> [What you are asked to do]
The output should be all lines of the entries below in which the word "Task" occurs.

> [Supplied entries]
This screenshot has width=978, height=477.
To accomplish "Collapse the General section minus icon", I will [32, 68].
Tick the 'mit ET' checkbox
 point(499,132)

...

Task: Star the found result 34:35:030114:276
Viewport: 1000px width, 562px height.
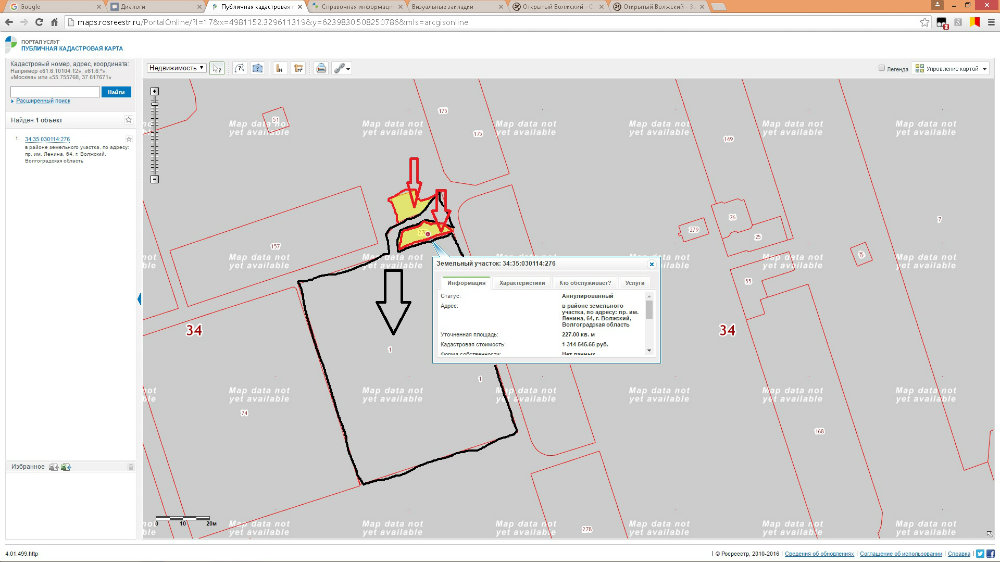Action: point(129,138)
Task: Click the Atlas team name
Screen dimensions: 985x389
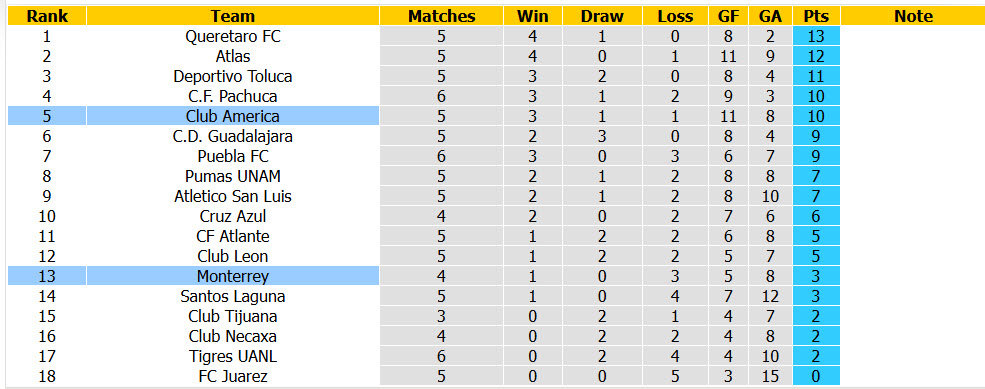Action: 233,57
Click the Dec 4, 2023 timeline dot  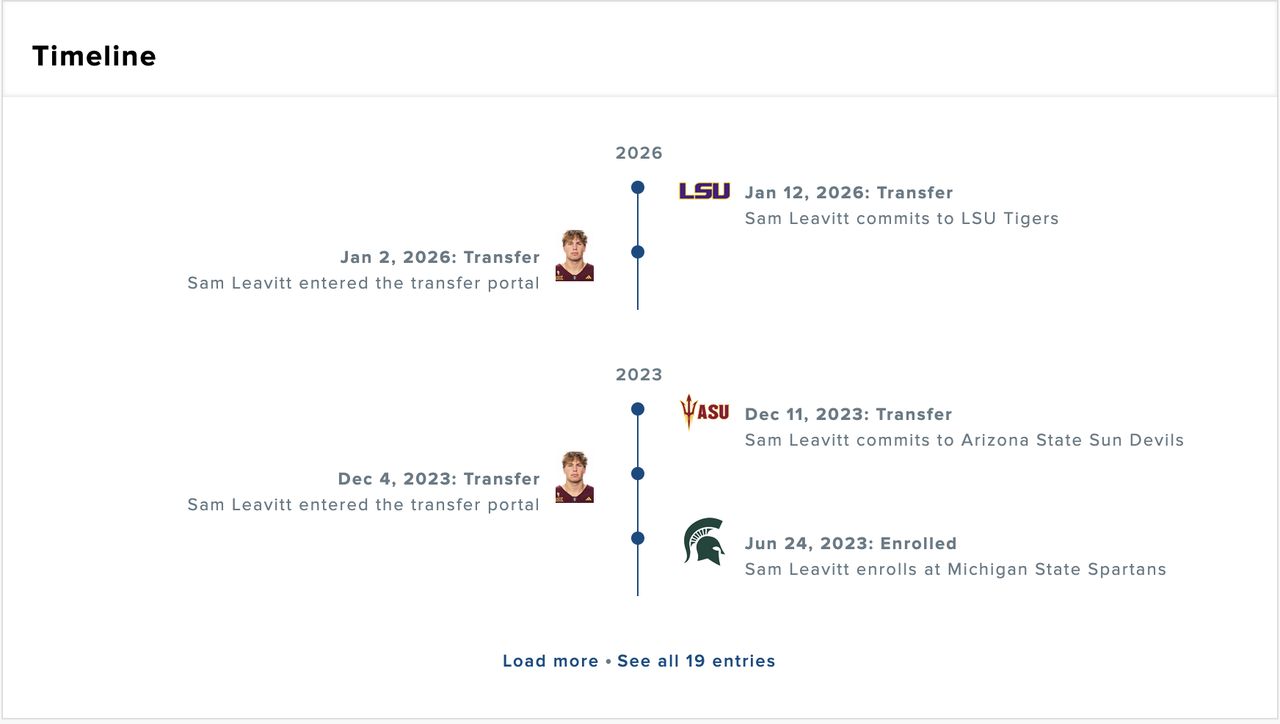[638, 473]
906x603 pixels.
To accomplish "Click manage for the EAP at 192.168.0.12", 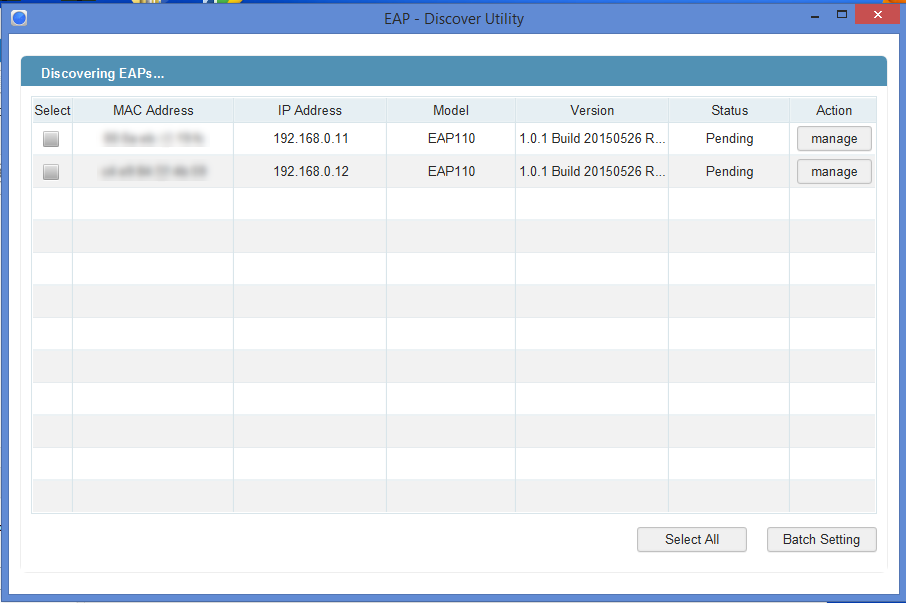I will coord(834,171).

* * *

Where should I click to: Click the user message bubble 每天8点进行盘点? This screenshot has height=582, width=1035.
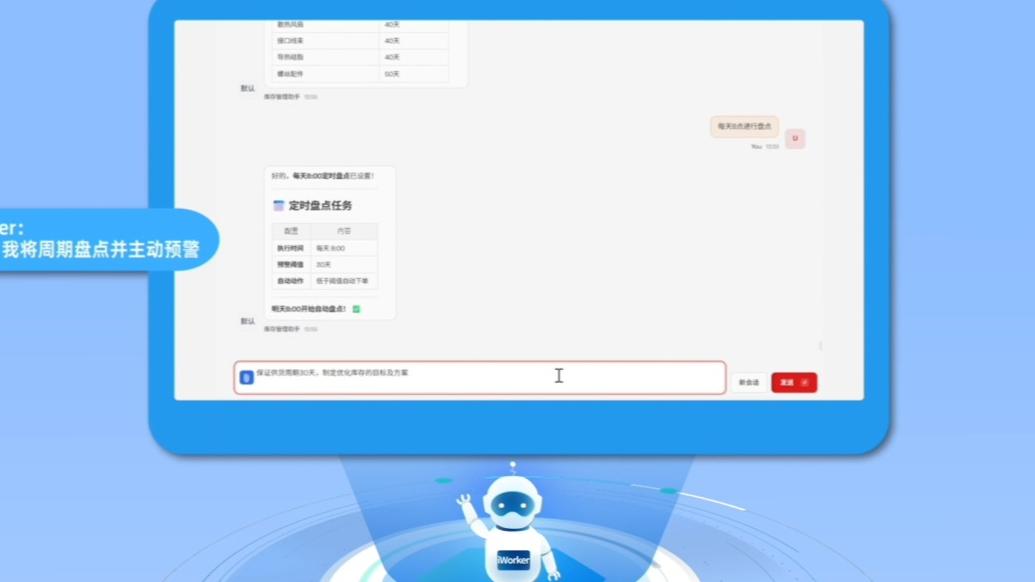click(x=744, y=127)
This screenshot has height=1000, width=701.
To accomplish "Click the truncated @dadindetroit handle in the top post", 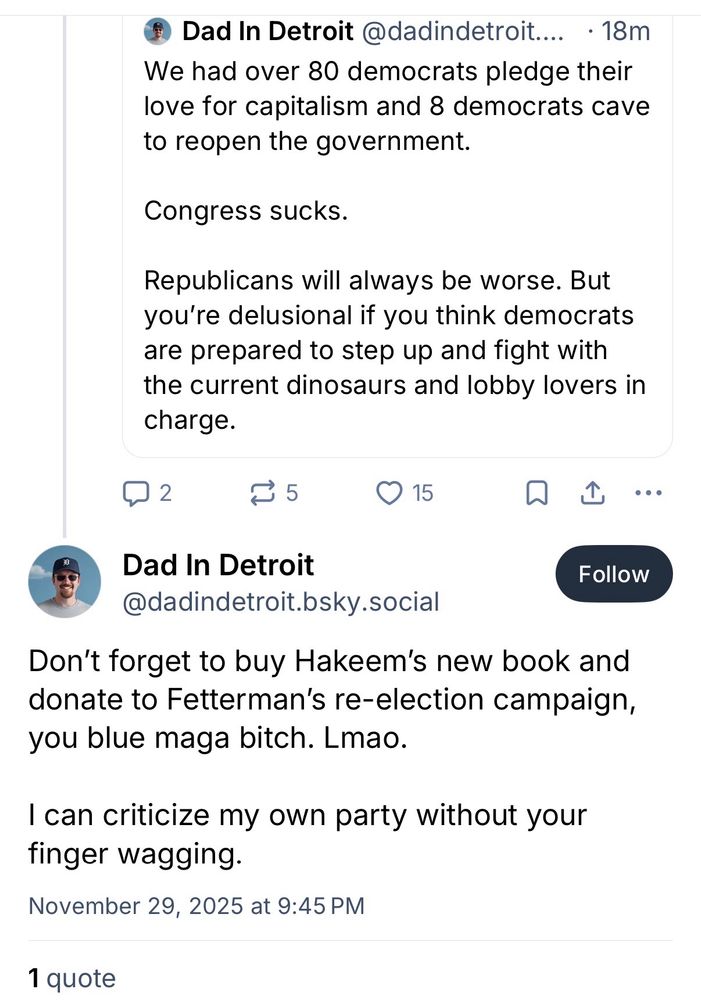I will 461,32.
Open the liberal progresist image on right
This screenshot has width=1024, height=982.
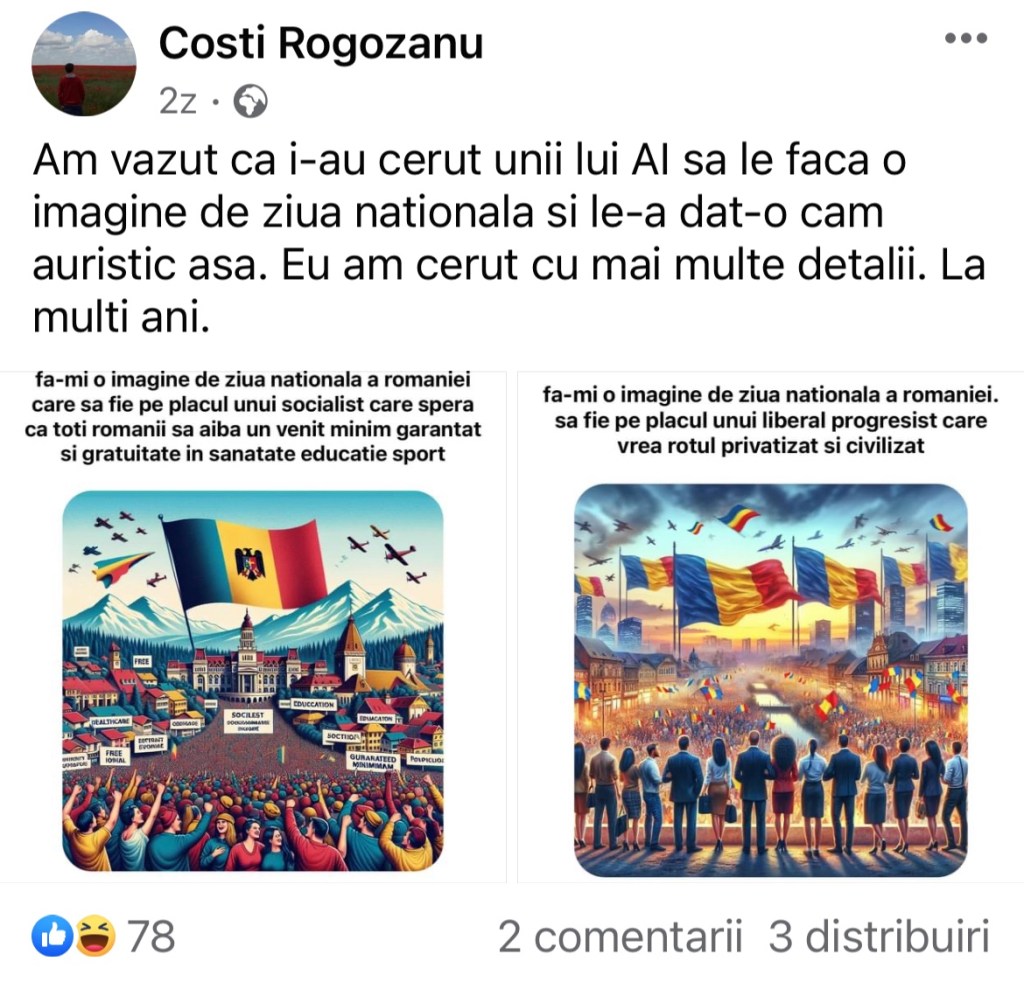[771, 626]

> [Response]
Task: Star the found result 34:35:030114:276
Task: Click the Atlas team name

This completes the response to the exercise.